Lipoprotein analysis in transgenic mice expressing human apolipoprotein (apo) A-I and apo C III: use of micromethods in analysis of lipoprotein system in mice.

Transgenic animal technology has added a new dimension to the study of lipoprotein physiology. The unique advantage of the technology is that the exact physiological role (s) of a gene and the corresponding protein whose function (s) has been undefined may be revealed in vivo by the expression or inactivation of the expression of the gene. Although mice are most frequently used transgenic animals, the lipoprotein system has not been studies extensively.
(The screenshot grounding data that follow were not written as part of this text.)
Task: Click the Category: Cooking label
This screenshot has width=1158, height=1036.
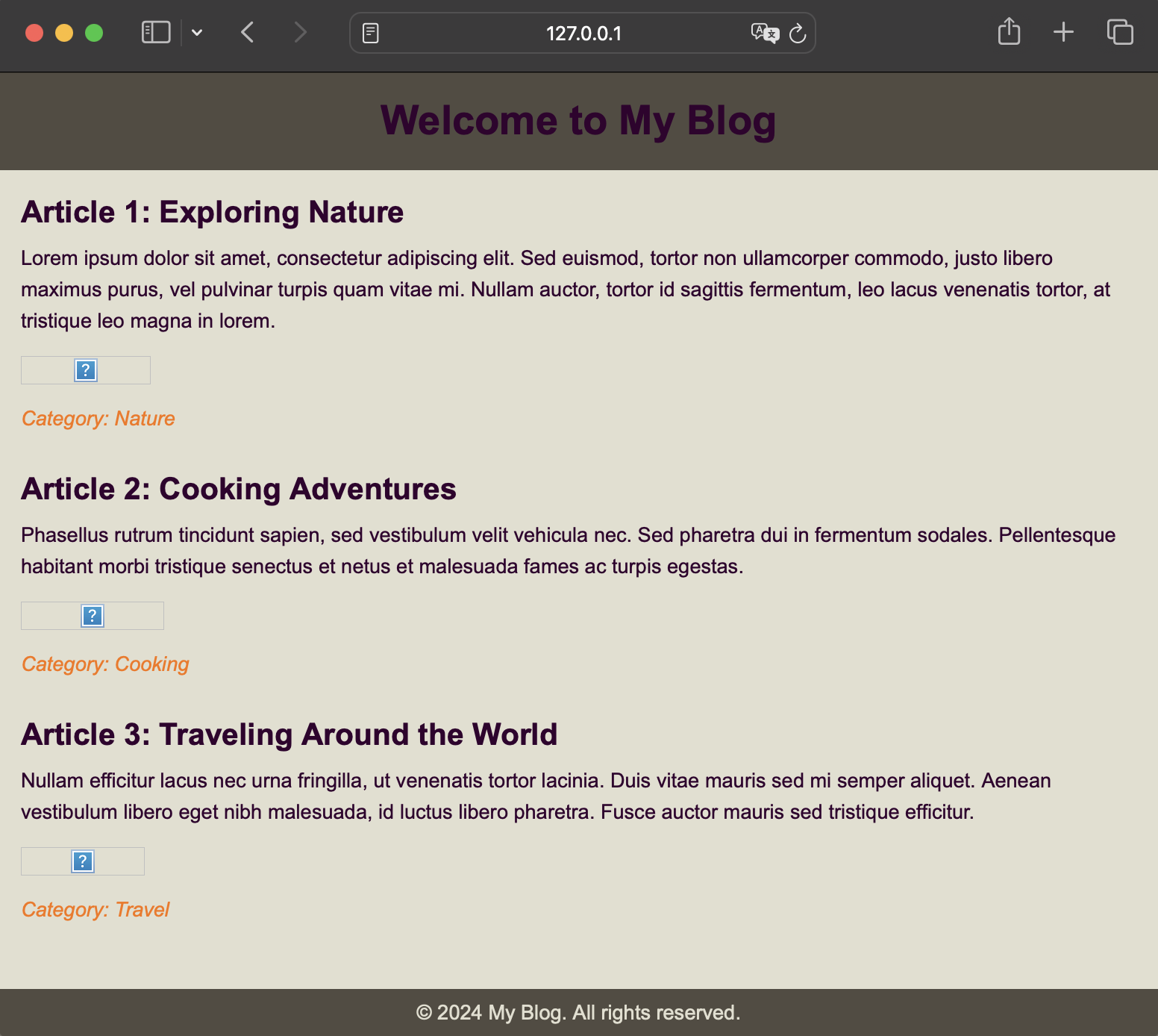Action: click(105, 664)
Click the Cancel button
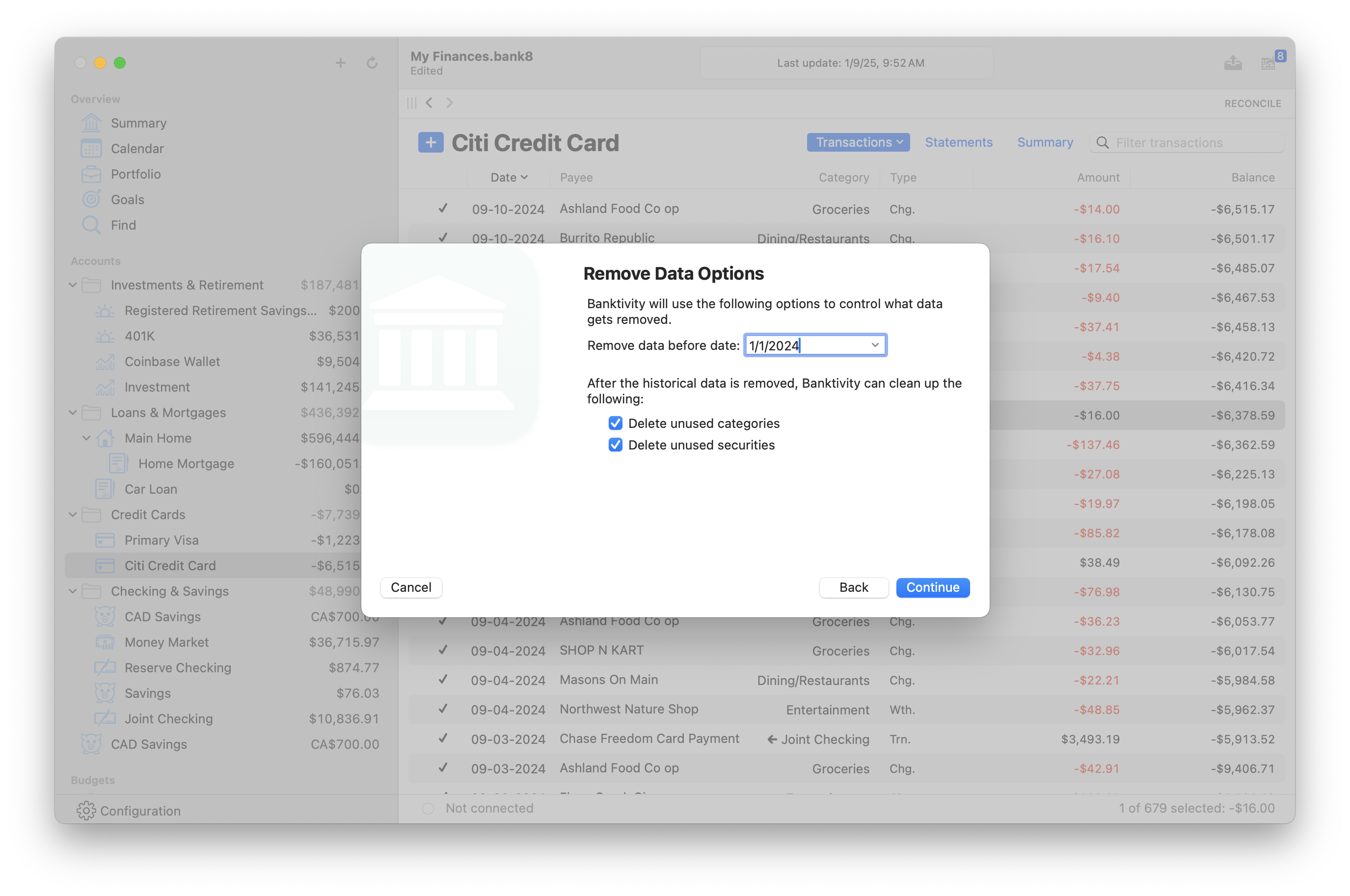The width and height of the screenshot is (1350, 896). pos(410,587)
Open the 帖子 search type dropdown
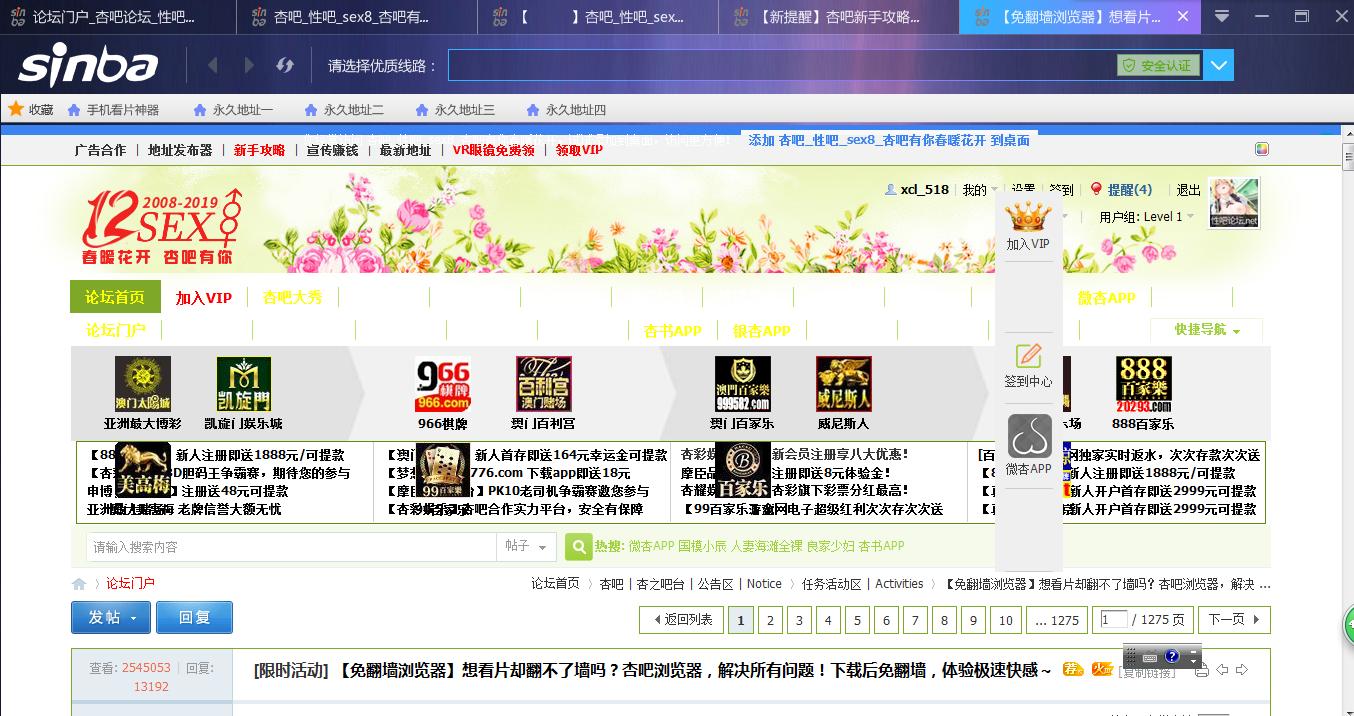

This report primarily focuses on practical applications of the existing laboratory methods to transgenic mice expressing human apoproteins. Described below is the summary of the results obtained from transgenic mice expressing human apo A-I and apo C III. In one line of transgenic mice expressing human apo A-I, the total plasma apo A-I level (mouse plus human) was higher than that in control (mean +/- SEM, 381 +/- 18 vs. 153 +/- 7 mg/dl, n = 6, respectively, p = 0.0001) with 64% increase in the HDL cholesterol (HDL-C) level (90 +/- 3 vs. 55 +/- 5 mg/dl, p = 0.0001). High fat feeding further increased the apo A-I and HDL-C levels. One line of apo C III transgenic mice with approximately 100 copies of human apo C III gene were severely hypertriglyceridemic compared to negative littermates (mean +/- SEM; 959 +/- 217 vs. 49 +/- 6 mg/dl). In a second line, animals with one to two copies of the human apo C III gene manifested mild hypertriglyceridemia. These experiments revealed for the first time in vivo that overexpression of apo A-I and C III could lead respectively to hyperalphalipoproteinemia and hypertriglyceridemia and may suggest possible etiology for these disorders in human.